I also liked the link to the Chronometer app Eileen gives too, where you can input your menu and see exactly how you’re doing nutrient-wise. Might be useful.

Anyway, have a read of the full piece and do what you can to get your consumption of nutrients up, of course. The right nutrient in the right place at the right time is what heals us.

Ginger As Effective As Meds For Migraine

As a sufferer of migraine, I am always on the look-out for what can help, especially since I can’t tolerate any drugs! So, I was pleased to see this study suggesting that ginger powder was equally effective as a usual triptan medicine. Have a read:

Comparison between the efficacy of ginger and sumatriptan in the ablative treatment of the common migraine.

I can’t access the full text of the study so can’t see how much they used – anyone?

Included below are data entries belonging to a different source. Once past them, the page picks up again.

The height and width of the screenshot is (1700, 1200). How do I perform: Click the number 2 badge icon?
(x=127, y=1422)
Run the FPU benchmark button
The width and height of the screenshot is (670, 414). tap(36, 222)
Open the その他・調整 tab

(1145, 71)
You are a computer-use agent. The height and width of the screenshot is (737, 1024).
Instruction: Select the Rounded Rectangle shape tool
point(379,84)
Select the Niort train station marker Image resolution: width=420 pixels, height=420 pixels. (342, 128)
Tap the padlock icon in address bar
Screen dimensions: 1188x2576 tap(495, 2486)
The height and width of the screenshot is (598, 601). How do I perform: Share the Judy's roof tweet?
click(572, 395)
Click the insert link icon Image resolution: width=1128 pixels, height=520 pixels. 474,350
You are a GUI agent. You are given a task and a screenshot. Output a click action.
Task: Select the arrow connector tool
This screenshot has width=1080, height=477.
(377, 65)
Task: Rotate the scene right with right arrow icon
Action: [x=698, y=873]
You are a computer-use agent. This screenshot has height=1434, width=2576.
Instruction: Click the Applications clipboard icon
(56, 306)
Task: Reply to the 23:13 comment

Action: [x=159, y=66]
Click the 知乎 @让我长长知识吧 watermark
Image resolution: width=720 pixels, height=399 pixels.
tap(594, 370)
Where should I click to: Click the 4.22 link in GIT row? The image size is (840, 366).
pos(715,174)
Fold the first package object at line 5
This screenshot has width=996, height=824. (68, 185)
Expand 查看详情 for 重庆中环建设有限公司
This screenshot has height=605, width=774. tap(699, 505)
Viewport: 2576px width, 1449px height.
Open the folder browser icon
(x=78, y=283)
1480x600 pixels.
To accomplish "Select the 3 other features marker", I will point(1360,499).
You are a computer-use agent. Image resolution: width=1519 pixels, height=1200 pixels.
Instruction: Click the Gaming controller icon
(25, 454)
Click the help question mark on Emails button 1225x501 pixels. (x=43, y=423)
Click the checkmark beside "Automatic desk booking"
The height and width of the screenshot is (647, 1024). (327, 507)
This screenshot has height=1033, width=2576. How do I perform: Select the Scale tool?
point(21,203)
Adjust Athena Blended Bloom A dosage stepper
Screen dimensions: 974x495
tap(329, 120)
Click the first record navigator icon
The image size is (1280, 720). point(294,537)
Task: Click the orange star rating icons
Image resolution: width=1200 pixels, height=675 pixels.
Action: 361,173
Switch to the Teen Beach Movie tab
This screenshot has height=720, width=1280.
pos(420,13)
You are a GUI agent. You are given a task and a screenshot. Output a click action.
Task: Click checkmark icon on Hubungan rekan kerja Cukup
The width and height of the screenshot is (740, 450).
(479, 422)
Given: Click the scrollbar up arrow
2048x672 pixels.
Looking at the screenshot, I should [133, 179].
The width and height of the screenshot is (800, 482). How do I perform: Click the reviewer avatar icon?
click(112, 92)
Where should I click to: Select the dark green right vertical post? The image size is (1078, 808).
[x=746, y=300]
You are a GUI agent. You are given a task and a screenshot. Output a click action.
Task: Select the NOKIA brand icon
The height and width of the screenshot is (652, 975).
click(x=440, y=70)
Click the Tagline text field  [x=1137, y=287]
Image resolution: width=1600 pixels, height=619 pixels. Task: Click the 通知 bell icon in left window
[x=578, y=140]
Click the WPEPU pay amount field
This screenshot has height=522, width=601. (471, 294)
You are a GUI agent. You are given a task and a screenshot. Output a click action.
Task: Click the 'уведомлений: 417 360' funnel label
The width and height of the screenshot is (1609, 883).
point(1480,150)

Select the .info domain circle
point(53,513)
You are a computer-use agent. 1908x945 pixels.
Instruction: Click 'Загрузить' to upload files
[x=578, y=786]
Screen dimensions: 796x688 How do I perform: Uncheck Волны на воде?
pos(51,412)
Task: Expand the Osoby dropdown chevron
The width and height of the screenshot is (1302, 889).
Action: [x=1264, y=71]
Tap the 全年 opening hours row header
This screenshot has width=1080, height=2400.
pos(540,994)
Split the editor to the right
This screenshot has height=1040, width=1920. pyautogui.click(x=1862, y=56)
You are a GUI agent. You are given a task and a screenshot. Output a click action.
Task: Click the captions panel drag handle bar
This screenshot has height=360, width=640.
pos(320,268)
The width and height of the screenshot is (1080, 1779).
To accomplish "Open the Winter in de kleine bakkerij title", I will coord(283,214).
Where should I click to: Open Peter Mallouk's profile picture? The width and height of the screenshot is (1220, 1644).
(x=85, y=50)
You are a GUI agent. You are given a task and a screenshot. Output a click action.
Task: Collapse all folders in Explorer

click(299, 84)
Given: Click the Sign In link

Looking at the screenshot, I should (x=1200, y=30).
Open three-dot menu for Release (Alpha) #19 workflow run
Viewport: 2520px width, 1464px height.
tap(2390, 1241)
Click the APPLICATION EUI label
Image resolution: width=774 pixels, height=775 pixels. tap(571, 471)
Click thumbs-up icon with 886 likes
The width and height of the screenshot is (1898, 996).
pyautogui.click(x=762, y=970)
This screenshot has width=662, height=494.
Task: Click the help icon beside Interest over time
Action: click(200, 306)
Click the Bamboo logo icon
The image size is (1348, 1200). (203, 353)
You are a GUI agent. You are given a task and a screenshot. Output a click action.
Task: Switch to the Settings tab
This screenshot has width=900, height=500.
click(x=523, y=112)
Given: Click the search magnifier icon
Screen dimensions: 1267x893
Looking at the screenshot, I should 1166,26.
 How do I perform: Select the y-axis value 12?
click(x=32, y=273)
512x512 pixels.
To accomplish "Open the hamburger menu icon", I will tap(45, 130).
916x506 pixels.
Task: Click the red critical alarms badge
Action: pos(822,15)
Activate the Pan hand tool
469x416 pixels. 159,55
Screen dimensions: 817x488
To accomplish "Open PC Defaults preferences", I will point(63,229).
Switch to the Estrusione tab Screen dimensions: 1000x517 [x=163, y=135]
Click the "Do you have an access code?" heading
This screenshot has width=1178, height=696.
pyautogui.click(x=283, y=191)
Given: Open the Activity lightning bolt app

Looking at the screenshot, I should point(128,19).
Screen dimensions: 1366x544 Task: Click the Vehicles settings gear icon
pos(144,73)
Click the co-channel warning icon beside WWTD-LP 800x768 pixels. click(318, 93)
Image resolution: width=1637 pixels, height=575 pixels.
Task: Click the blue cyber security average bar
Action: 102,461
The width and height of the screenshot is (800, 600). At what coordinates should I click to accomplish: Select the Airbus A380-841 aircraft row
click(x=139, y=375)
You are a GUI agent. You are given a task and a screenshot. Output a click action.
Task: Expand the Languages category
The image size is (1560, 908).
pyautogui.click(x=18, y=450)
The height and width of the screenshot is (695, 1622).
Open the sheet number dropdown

However, in my references, I found this:

Fresh ginger (dosage approximately 10 g per day [1/4-inch slice]) and ginger extracts standardized to contain 20% of gingerol and shogaol (dosage 100-200 mg three times per day) may be the most effective as the most active anti-inflammatory components of ginger are found in these preparations.

In terms of products to match that, Lamberts do a standardised to 24% gingerol productand they say to equal the advice above, you would need to take  3 per day, although they do advise 1 per day unless advised to take more. I don’t think this is TGF safe because of the modified starch, but haven’t checked so let me know, please, if you do.

For those who need a TGF product, Higher Nature do this one, standardised to only 5% gingerols though so you would need to take quite a bit to get the same level (more label etc info here). I couldn’t find a higher standardised TGF safe one.